------ Records for the task ------

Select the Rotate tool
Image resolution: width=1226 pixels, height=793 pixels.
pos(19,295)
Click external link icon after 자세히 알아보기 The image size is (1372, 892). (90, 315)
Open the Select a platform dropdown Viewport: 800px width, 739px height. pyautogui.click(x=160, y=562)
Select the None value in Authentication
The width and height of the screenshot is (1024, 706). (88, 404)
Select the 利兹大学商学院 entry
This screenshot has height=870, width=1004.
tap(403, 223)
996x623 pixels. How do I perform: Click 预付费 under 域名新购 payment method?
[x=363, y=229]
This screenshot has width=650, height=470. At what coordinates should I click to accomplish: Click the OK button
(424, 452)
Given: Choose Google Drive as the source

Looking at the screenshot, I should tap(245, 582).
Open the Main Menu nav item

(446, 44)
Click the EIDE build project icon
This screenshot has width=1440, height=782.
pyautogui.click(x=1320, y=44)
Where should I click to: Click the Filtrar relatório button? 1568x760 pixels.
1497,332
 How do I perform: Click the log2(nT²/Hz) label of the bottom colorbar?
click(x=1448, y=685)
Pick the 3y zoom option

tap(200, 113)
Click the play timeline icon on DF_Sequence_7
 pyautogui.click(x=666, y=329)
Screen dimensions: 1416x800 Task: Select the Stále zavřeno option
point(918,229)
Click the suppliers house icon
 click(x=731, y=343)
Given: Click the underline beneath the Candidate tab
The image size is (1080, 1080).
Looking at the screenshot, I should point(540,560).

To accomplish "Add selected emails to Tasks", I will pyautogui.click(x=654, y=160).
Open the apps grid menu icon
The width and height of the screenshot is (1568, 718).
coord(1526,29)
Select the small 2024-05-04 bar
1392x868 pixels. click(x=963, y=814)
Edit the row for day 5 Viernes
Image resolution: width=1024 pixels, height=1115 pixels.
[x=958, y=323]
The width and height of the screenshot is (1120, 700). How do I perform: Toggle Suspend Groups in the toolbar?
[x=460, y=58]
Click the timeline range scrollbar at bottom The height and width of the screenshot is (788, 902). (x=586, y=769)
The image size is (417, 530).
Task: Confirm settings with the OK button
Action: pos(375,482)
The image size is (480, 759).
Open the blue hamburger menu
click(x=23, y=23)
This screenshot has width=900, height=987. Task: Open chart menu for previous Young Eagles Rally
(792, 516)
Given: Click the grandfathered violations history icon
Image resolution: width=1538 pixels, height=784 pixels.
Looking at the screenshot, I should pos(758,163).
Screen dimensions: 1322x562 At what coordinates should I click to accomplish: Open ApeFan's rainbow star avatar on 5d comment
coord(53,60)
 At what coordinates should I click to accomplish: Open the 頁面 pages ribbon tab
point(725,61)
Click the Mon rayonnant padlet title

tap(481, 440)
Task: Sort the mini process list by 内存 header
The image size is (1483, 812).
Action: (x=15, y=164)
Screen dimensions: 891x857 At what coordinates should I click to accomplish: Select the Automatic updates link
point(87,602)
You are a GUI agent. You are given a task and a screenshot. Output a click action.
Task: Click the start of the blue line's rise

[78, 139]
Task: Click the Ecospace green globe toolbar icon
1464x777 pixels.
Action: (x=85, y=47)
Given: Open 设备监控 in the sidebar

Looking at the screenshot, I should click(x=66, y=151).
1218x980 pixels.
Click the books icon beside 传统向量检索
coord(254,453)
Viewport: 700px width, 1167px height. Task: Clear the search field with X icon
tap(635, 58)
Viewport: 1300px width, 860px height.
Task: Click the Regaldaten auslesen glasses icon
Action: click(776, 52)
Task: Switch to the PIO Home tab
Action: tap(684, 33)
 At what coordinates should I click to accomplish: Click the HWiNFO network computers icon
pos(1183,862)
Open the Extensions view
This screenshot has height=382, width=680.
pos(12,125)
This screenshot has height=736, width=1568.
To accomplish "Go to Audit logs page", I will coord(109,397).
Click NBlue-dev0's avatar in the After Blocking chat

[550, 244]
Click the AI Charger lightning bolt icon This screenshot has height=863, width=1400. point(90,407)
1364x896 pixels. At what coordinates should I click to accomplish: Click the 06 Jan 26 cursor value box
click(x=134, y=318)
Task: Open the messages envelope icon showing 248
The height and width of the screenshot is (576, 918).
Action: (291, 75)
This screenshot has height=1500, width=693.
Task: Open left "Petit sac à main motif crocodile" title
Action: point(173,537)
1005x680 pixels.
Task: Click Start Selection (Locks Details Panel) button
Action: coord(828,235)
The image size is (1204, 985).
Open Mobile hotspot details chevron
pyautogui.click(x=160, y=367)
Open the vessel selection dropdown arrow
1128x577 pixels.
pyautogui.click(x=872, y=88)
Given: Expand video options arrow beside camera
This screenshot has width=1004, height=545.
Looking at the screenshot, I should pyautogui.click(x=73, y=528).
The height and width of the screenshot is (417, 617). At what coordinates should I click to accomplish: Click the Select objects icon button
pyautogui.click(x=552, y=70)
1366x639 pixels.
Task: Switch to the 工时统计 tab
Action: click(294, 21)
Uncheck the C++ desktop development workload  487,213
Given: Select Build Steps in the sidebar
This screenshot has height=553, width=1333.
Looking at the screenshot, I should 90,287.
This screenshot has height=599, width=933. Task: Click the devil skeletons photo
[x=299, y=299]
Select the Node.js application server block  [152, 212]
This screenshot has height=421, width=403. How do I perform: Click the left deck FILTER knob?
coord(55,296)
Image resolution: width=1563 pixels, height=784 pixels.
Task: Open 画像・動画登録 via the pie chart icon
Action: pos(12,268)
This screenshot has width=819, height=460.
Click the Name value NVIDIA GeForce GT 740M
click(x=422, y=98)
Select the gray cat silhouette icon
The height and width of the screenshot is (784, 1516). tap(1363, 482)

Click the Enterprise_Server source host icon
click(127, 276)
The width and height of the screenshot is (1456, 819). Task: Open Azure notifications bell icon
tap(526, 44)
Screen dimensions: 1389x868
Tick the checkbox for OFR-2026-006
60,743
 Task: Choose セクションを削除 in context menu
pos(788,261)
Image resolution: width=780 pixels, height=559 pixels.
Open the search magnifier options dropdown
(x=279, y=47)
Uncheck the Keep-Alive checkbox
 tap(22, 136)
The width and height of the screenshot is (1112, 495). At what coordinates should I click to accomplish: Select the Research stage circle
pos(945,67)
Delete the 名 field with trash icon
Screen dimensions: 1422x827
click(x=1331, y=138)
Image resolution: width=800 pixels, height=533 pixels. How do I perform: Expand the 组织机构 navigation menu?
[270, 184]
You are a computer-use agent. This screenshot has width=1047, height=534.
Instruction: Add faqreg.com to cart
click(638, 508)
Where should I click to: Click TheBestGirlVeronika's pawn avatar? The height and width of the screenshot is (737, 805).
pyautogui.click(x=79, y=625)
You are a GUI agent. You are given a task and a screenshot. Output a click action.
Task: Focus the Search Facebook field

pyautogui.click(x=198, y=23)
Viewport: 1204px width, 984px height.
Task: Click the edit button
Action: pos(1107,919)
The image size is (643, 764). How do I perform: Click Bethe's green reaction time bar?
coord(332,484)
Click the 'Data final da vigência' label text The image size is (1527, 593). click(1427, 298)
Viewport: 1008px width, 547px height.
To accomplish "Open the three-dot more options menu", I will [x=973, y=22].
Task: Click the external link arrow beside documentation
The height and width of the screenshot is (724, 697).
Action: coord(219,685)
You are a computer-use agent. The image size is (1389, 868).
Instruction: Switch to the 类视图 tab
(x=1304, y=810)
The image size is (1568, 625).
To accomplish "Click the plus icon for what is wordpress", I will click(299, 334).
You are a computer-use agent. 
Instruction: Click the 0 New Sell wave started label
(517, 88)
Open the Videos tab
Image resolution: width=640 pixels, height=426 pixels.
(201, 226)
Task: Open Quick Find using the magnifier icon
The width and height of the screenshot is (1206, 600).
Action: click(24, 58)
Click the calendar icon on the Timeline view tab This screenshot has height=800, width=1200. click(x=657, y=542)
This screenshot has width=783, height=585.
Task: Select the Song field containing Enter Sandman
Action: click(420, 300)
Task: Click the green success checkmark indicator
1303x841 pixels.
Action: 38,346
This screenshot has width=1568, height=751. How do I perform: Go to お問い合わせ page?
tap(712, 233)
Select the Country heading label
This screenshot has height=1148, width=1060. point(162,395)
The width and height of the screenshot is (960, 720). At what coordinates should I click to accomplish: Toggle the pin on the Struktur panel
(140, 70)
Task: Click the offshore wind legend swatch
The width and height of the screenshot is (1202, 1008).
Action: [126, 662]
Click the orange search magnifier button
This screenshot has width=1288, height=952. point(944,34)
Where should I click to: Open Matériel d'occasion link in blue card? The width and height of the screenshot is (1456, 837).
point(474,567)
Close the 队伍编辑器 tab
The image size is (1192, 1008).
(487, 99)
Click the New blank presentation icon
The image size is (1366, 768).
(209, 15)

------

(Your goal): Print the part of the stored items above that opens with the line containing "Viewport: 1008px width, 547px height." and closes with the line containing "(x=1304, y=810)", both lines included, reproducing each line exactly.

(Solution to this task):
Viewport: 1008px width, 547px height.
To accomplish "Open the three-dot more options menu", I will [x=973, y=22].
Task: Click the external link arrow beside documentation
The height and width of the screenshot is (724, 697).
Action: coord(219,685)
You are a computer-use agent. The image size is (1389, 868).
Instruction: Switch to the 类视图 tab
(x=1304, y=810)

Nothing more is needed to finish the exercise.